Que peut faire l’État face à la concurrence internationale et européenne ?

D’abord, face à des situations d’urgence, l’État devrait parfois nationaliser l’entreprise, même temporairement, notamment pour préserver l’activité et l’emploi. Mais il faut surtout repenser et reconstruire une politique industrielle, à l’échelle de notre pays et plus largement à celle de l’Europe. Dire aujourd’hui que l’entreprise allemande Vossloh est responsable de la fermeture du site d’Alstom n’est pas juste. La France est responsable de ne pas avoir investi dans les infrastructures ferroviaires. Nous manquons cruellement d’investissement public. Si l’on avait développé et modernisé les lignes ferroviaires, la situation serait différente. L’activité aurait repris et permis de créer des emplois. En 2009, l’État, les régions et la SNCF avaient signé plusieurs contrats pour un objectif d’un millier de rames. Aujourd’hui, compte tenu de l’austérité budgétaire et des réductions drastiques des dotations de l’État aux collectivités, seulement 270 rames ont été livrées.

« Il serait dans l’intérêt de tous que l’Europe s’engage dans la voie d’un grand service public européen de transport ferroviaire. »

Tout le monde plaide aujourd’hui pour un protectionnisme français. Est-ce la solution miracle ?

Non. Il y a une certaine logique, notamment sur un plan technique et écologique, à vouloir localiser la production industrielle – et donc les emplois – dans les régions où elle sera livrée. C’est ce qui se pratique dans ce secteur et c’est une bonne chose. Il faut néanmoins protéger des savoir-faire et des emplois dans chaque pays. On peut rétorquer que certains concurrents d’Alstom, comme Bombardier, créent des emplois en France. Certes, mais faut-il pour autant accepter la fermeture de tel ou tel site d’Alstom ? Renoncer à toute production de locomotives en France ? Le cadre européen actuel interdit au politique et au citoyen de répondre à ces questions car il ne permet pas de favoriser une entreprise française, dans le cadre notamment des marchés publics.

Ces contraintes européennes sont au cœur du dossier Alstom ?

Elles expliquent les tensions politiques actuelles sur celui-ci.

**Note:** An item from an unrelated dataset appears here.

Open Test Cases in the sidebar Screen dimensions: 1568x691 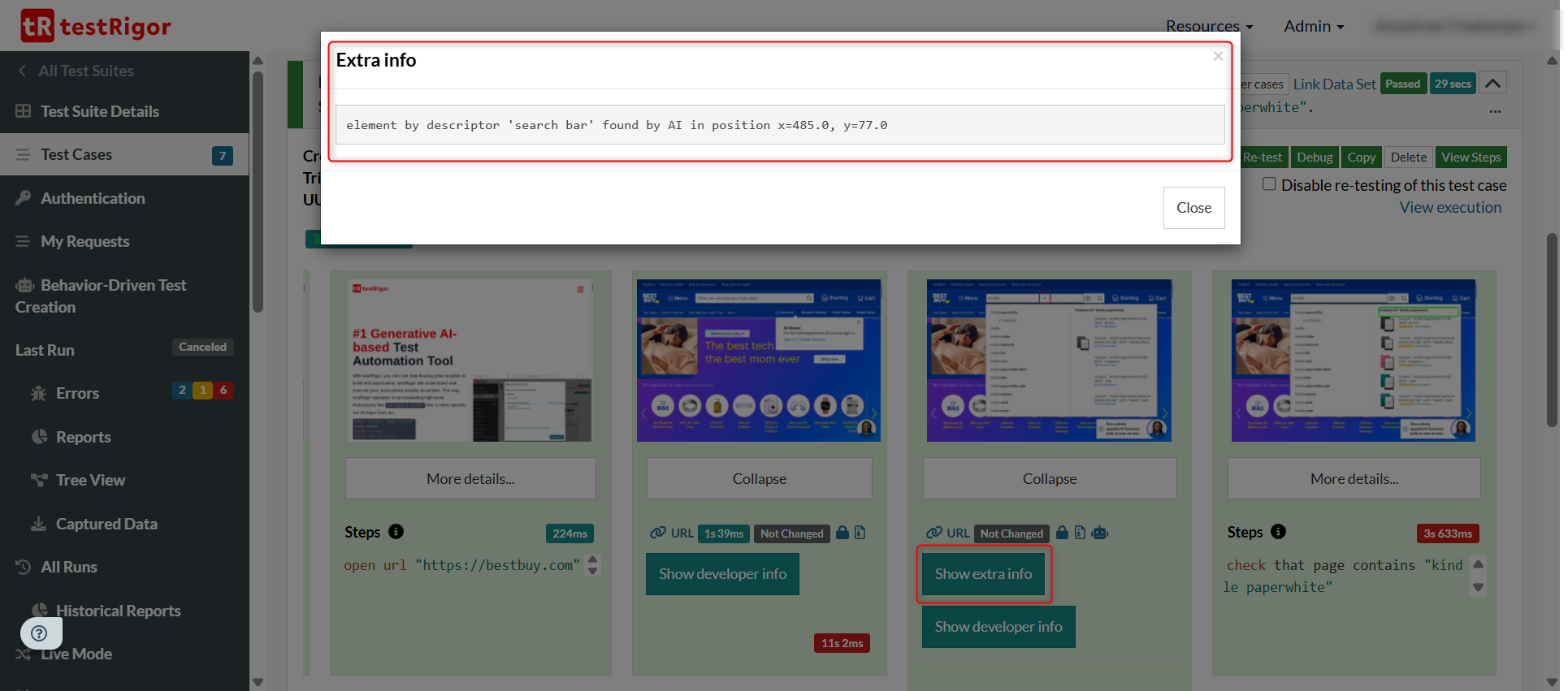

Le gouvernement met la pression sur la SNCF et la RATP pour qu’elles privilégient les entreprises françaises dans leur façon de rédiger le cahier des charges. Mais ce même gouvernement n’a jamais remis en cause, ni même renégocié, les règles européennes. C’est donc du théâtre. Il faut remettre en cause la prééminence de la politique européenne de concurrence sur la politique industrielle et revenir sur toute une partie de la construction européenne, depuis la liberté de circulation des capitaux – devenue sacrée en 1986 – jusqu’au traité de Lisbonne. Il faut lever ces contraintes européennes. Mais je crois aussi qu’il serait dans l’intérêt de l’ensemble des travailleurs et des citoyens que l’Europe s’engage dans la voie d’un grand service public européen de transport ferroviaire. On en est très loin, mais il faut tenir les deux bouts : remettre radicalement en cause le carcan actuel tout en formulant des propositions de coopération au niveau européen.